Andrew M. Brunner, M.D.

Massachusetts General Hospital

2019 Funding recipient

ATR Inhibition to Treat Patients with Progressive or Refractory Myelodysplastic Syndromes

EvansMDS Young Investigator Award

PROJECT SUMMARY

Current therapies for myelodysplastic syndromes (MDS) are limited; recurrently mutated genes in MDS  may be avenues for new treatment options. Mutations in pre-mRNA splicing (most frequently U2AF1,  SRSF2, and SF3B1) occur frequently in MDS and appear to be early events in the founding clones of  disease. Recently, we showed that altered splicing results in increased R loops – DNA:RNA hybrids –  during DNA replication. Resolution of R loops is necessary to avoid DNA replication fork collapse during  DNA replication. R-loop resolution is dependent upon signaling through the serine-threonine kinase  Ataxia telangiectasia and Rad3-related (ATR). Inhibition of ATR therefore is an appealing strategy in  MDS, specifically in patients whose MDS harbors a splicing factor mutation.

The research supported by the EvansMDS YIA has three aims. First, I have the role of overall  principal investigator in leading a multicenter phase 1b study of a specific ATR inhibitor, AZD6738, in  patients with progressive MDS or chronic myelomonocytic leukemia (CMML). This is a study protocol  which I wrote and which enrolls patients with both lower and higher risk MDS and CMML, who have  progressed on initial therapy, to evaluate the safety and early indicators of efficacy of ATR inhibition  in this disease. In addition to evaluating safety and overall efficacy, we are particularly interested in  whether this agent will be active in cancers harboring mutations in the spliceosome. So far, patients  have been enrolled to the first part of the study for both higher risk MDS (n=6) and lower risk MDS  (n=2). No DLTs were seen in the first 6 patients with higher-risk MDS and this group is now enrolling  to the part 2 expansion of up to 40 patients total.

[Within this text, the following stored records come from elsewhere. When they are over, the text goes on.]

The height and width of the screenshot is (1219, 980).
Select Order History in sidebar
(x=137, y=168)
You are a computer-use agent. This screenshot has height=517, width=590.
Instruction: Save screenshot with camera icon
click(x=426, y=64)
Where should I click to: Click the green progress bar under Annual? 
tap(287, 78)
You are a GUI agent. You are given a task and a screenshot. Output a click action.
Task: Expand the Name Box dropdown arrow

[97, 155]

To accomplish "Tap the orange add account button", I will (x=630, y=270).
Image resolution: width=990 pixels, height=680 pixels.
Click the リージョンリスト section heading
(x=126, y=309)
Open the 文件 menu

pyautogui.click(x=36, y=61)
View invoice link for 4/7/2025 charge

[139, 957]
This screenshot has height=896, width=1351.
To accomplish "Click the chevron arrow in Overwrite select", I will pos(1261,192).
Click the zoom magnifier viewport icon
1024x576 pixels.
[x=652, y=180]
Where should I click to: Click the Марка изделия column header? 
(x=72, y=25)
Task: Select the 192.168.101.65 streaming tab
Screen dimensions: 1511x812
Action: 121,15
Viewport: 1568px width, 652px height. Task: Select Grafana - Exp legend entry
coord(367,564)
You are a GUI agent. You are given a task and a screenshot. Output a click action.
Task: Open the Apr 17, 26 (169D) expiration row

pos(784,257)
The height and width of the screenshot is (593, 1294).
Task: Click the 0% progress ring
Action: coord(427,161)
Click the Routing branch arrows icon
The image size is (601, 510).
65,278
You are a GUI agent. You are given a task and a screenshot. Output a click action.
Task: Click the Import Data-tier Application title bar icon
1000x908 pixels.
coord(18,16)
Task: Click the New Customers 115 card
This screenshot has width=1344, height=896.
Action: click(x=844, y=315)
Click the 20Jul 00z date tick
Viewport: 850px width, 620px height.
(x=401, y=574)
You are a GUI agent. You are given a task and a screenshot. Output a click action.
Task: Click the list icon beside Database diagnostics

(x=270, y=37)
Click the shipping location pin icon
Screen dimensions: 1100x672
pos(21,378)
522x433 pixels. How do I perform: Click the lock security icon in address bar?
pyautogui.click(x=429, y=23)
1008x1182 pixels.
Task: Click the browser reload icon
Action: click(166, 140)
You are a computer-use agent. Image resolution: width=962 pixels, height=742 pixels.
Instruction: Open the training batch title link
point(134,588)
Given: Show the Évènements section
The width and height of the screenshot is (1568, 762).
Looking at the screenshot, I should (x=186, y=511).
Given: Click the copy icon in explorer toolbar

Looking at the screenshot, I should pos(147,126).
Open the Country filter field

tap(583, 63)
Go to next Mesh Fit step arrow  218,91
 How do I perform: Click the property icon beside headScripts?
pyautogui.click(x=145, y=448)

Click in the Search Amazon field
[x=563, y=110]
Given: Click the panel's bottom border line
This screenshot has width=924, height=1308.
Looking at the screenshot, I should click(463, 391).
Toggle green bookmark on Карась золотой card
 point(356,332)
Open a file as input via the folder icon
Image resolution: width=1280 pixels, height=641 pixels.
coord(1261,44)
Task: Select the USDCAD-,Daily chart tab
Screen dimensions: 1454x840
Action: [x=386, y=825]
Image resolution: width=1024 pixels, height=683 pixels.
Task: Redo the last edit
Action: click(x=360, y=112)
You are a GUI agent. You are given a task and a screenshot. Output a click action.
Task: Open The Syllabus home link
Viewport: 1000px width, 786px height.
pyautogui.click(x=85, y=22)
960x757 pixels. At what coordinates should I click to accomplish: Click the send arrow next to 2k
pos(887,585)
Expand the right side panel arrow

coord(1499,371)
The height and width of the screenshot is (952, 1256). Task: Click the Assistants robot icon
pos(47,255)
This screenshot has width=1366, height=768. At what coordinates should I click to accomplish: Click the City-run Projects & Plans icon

The second and third aims pertain specifically to understanding and predicting response to treatment.  As patients are enrolled, correlative samples will be collected and analyzed both for changes in clonal  structure, using DNA sequencing techniques, during treatment, as well as evaluating on-target  markers of ATR inhibition as a predictor of patient responses. For the second aim, we are collecting  blood and marrow samples during treatment, and I will be correlating changes in clonal composition  with patient responses. For the latter, ATR inhibition results in an increased DNA damage response;  a bone marrow sample is collected on day 3 of treatment and stained for markers of ATR inhibition  including pCHK1 and gH2AX. I am working to correlate the intensity of staining with response, with  the hypothesis that increased DNA damage is more likely to be associated with treatment response.  Samples are currently being collected for analysis; the IHC assay for ATR engagement has been  validated in banked MDS patient samples.

PUBLICATIONS

Andrew M. Brunner, M.D., David P. Steensma, M.D., Targeting Aberrant Splicing in Myelodysplastic Syndromes: Biologic Rationale and Clinical Opportunity, Hematology/Oncology Clinics of North America 2020, DOI: 10.1016/j.hoc.2019.10.003.